(TASK OBJECTIVE) Each line below is to be copied exactly as it appears.

(MATERIAL FOR THIS EXERCISE)
※
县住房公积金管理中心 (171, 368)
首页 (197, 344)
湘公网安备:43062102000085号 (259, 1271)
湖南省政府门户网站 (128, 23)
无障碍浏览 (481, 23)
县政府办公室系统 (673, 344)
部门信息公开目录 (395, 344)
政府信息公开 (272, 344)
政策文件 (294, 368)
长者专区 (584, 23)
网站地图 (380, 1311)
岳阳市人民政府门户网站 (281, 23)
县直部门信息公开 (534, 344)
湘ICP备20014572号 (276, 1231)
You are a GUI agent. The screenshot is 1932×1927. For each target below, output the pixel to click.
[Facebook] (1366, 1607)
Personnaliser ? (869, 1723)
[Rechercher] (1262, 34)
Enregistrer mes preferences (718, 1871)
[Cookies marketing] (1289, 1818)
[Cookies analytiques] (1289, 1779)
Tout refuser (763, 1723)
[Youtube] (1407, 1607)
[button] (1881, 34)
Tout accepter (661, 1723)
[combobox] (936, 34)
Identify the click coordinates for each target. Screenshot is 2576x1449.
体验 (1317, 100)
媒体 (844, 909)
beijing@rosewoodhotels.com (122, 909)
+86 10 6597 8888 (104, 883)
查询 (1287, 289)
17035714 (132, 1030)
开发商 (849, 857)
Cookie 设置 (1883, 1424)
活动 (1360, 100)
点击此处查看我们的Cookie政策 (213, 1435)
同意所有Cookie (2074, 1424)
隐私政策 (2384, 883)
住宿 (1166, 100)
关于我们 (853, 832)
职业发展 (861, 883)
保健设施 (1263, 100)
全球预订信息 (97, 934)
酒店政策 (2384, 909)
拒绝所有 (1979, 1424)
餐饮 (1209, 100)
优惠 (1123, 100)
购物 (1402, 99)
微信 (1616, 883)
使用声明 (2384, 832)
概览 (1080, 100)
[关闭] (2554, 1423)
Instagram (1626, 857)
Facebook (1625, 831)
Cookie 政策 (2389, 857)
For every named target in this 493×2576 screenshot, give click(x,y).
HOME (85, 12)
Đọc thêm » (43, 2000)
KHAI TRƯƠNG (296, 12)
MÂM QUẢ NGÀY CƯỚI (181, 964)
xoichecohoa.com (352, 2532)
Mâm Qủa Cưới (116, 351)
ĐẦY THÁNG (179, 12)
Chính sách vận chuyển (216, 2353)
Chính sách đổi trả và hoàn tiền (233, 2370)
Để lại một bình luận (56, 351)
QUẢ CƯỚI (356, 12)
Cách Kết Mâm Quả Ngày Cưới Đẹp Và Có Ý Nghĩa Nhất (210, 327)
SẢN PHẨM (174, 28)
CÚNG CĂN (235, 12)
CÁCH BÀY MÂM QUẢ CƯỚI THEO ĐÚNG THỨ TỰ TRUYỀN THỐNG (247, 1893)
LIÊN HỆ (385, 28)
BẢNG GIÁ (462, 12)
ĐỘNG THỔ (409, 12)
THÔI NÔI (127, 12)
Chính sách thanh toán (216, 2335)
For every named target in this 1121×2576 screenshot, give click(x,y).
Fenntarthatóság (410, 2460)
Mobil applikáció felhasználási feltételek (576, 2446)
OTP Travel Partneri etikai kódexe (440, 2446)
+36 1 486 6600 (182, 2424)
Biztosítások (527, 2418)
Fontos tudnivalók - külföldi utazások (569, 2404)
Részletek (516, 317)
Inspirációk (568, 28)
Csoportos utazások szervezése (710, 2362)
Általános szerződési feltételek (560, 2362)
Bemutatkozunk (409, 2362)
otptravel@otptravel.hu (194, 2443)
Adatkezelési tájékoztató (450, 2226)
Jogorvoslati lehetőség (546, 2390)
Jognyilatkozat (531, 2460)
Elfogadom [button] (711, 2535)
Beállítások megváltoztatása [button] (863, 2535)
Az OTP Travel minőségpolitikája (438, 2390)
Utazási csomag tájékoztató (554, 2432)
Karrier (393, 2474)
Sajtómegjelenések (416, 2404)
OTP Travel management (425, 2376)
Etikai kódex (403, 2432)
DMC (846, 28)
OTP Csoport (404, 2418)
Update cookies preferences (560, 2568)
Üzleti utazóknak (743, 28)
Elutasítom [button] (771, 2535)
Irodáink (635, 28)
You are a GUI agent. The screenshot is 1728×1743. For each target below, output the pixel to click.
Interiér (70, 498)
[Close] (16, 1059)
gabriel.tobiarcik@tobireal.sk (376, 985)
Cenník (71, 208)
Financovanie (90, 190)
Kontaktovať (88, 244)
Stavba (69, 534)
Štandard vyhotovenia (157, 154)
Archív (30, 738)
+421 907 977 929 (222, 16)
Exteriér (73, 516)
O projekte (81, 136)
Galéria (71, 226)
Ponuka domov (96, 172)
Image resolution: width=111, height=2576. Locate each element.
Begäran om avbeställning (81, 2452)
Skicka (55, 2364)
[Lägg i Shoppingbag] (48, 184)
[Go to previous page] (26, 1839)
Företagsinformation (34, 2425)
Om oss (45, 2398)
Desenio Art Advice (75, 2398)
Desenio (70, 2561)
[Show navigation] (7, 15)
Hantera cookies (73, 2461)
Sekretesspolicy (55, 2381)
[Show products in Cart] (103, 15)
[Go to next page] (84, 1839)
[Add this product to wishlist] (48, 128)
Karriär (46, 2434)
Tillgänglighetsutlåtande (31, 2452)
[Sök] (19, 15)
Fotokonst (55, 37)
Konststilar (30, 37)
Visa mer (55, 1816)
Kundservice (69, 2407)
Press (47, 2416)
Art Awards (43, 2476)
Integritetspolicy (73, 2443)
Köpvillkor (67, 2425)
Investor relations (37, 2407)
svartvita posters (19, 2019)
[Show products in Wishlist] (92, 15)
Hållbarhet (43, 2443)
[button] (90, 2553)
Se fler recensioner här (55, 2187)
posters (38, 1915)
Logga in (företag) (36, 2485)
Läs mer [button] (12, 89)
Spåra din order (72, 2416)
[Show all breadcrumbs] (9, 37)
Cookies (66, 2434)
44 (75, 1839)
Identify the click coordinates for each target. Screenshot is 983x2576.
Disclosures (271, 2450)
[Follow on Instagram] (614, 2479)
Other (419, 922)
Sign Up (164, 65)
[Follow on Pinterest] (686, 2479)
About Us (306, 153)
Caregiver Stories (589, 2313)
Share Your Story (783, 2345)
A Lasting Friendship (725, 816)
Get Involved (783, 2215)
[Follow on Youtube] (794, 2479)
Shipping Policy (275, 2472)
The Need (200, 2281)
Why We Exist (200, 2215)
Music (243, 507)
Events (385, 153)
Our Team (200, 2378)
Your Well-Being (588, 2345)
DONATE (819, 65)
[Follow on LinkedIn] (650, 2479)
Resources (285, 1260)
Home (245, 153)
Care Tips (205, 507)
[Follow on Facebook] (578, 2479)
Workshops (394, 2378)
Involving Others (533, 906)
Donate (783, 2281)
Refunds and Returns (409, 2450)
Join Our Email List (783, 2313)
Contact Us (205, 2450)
※
(RESPONSE)
县住房公积金管理中心 (171, 368)
首页 (197, 344)
湘公网安备:43062102000085号 (259, 1271)
湖南省政府门户网站 (128, 23)
无障碍浏览 (481, 23)
县政府办公室系统 (673, 344)
部门信息公开目录 (395, 344)
政府信息公开 (272, 344)
政策文件 (294, 368)
长者专区 (584, 23)
网站地图 (380, 1311)
岳阳市人民政府门户网站 (281, 23)
县直部门信息公开 (534, 344)
湘ICP备20014572号 (276, 1231)
You are a GUI agent. The screenshot is 1932×1927. For each target below, output the pixel to click.
[Facebook] (1366, 1607)
Personnaliser ? (869, 1723)
[Rechercher] (1262, 34)
Enregistrer mes preferences (718, 1871)
[Cookies marketing] (1289, 1818)
[Cookies analytiques] (1289, 1779)
Tout refuser (763, 1723)
[Youtube] (1407, 1607)
[button] (1881, 34)
Tout accepter (661, 1723)
[combobox] (936, 34)
Identify the click coordinates for each target. Screenshot is 2576x1449.
体验 (1317, 100)
媒体 (844, 909)
beijing@rosewoodhotels.com (122, 909)
+86 10 6597 8888 (104, 883)
查询 (1287, 289)
17035714 (132, 1030)
开发商 (849, 857)
Cookie 设置 (1883, 1424)
活动 (1360, 100)
点击此处查看我们的Cookie政策 (213, 1435)
同意所有Cookie (2074, 1424)
隐私政策 (2384, 883)
住宿 (1166, 100)
关于我们 (853, 832)
职业发展 (861, 883)
保健设施 (1263, 100)
全球预订信息 (97, 934)
酒店政策 (2384, 909)
拒绝所有 (1979, 1424)
餐饮 (1209, 100)
优惠 (1123, 100)
购物 (1402, 99)
微信 (1616, 883)
使用声明 (2384, 832)
概览 (1080, 100)
[关闭] (2554, 1423)
Instagram (1626, 857)
Facebook (1625, 831)
Cookie 政策 (2389, 857)
For every named target in this 493×2576 screenshot, give click(x,y).
HOME (85, 12)
Đọc thêm » (43, 2000)
KHAI TRƯƠNG (296, 12)
MÂM QUẢ NGÀY CƯỚI (181, 964)
xoichecohoa.com (352, 2532)
Mâm Qủa Cưới (116, 351)
ĐẦY THÁNG (179, 12)
Chính sách vận chuyển (216, 2353)
Chính sách đổi trả và hoàn tiền (233, 2370)
Để lại một bình luận (56, 351)
QUẢ CƯỚI (356, 12)
Cách Kết Mâm Quả Ngày Cưới Đẹp Và Có Ý Nghĩa Nhất (210, 327)
SẢN PHẨM (174, 28)
CÚNG CĂN (235, 12)
CÁCH BÀY MÂM QUẢ CƯỚI THEO ĐÚNG THỨ TỰ TRUYỀN THỐNG (247, 1893)
LIÊN HỆ (385, 28)
BẢNG GIÁ (462, 12)
ĐỘNG THỔ (409, 12)
THÔI NÔI (127, 12)
Chính sách thanh toán (216, 2335)
For every named target in this 1121×2576 screenshot, give click(x,y).
Fenntarthatóság (410, 2460)
Mobil applikáció felhasználási feltételek (576, 2446)
OTP Travel Partneri etikai kódexe (440, 2446)
+36 1 486 6600 (182, 2424)
Biztosítások (527, 2418)
Fontos tudnivalók - külföldi utazások (569, 2404)
Részletek (516, 317)
Inspirációk (568, 28)
Csoportos utazások szervezése (710, 2362)
Általános szerződési feltételek (560, 2362)
Bemutatkozunk (409, 2362)
otptravel@otptravel.hu (194, 2443)
Adatkezelési tájékoztató (450, 2226)
Jogorvoslati lehetőség (546, 2390)
Jognyilatkozat (531, 2460)
Elfogadom [button] (711, 2535)
Beállítások megváltoztatása [button] (863, 2535)
Az OTP Travel minőségpolitikája (438, 2390)
Utazási csomag tájékoztató (554, 2432)
Karrier (393, 2474)
Sajtómegjelenések (416, 2404)
OTP Travel management (425, 2376)
Etikai kódex (403, 2432)
DMC (846, 28)
OTP Csoport (404, 2418)
Update cookies preferences (560, 2568)
Üzleti utazóknak (743, 28)
Elutasítom [button] (771, 2535)
Irodáink (635, 28)
You are a GUI agent. The screenshot is 1728×1743. For each target below, output the pixel to click.
Interiér (70, 498)
[Close] (16, 1059)
gabriel.tobiarcik@tobireal.sk (376, 985)
Cenník (71, 208)
Financovanie (90, 190)
Kontaktovať (88, 244)
Stavba (69, 534)
Štandard vyhotovenia (157, 154)
Archív (30, 738)
+421 907 977 929 (222, 16)
Exteriér (73, 516)
O projekte (81, 136)
Galéria (71, 226)
Ponuka domov (96, 172)
Image resolution: width=111, height=2576. Locate each element.
Begäran om avbeställning (81, 2452)
Skicka (55, 2364)
[Lägg i Shoppingbag] (48, 184)
[Go to previous page] (26, 1839)
Företagsinformation (34, 2425)
Om oss (45, 2398)
Desenio Art Advice (75, 2398)
Desenio (70, 2561)
[Show navigation] (7, 15)
Hantera cookies (73, 2461)
Sekretesspolicy (55, 2381)
[Show products in Cart] (103, 15)
[Go to next page] (84, 1839)
[Add this product to wishlist] (48, 128)
Karriär (46, 2434)
Tillgänglighetsutlåtande (31, 2452)
[Sök] (19, 15)
Fotokonst (55, 37)
Konststilar (30, 37)
Visa mer (55, 1816)
Kundservice (69, 2407)
Press (47, 2416)
Art Awards (43, 2476)
Integritetspolicy (73, 2443)
Köpvillkor (67, 2425)
Investor relations (37, 2407)
svartvita posters (19, 2019)
[Show products in Wishlist] (92, 15)
Hållbarhet (43, 2443)
[button] (90, 2553)
Se fler recensioner här (55, 2187)
posters (38, 1915)
Logga in (företag) (36, 2485)
Läs mer [button] (12, 89)
Spåra din order (72, 2416)
[Show all breadcrumbs] (9, 37)
Cookies (66, 2434)
44 (75, 1839)
Identify the click coordinates for each target. Screenshot is 983x2576.
Disclosures (271, 2450)
[Follow on Instagram] (614, 2479)
Other (419, 922)
Sign Up (164, 65)
[Follow on Pinterest] (686, 2479)
About Us (306, 153)
Caregiver Stories (589, 2313)
Share Your Story (783, 2345)
A Lasting Friendship (725, 816)
Get Involved (783, 2215)
[Follow on Youtube] (794, 2479)
Shipping Policy (275, 2472)
The Need (200, 2281)
Why We Exist (200, 2215)
Music (243, 507)
Events (385, 153)
Our Team (200, 2378)
Your Well-Being (588, 2345)
DONATE (819, 65)
[Follow on LinkedIn] (650, 2479)
Resources (285, 1260)
Home (245, 153)
Care Tips (205, 507)
[Follow on Facebook] (578, 2479)
Workshops (394, 2378)
Involving Others (533, 906)
Donate (783, 2281)
Refunds and Returns (409, 2450)
Join Our Email List (783, 2313)
Contact Us (205, 2450)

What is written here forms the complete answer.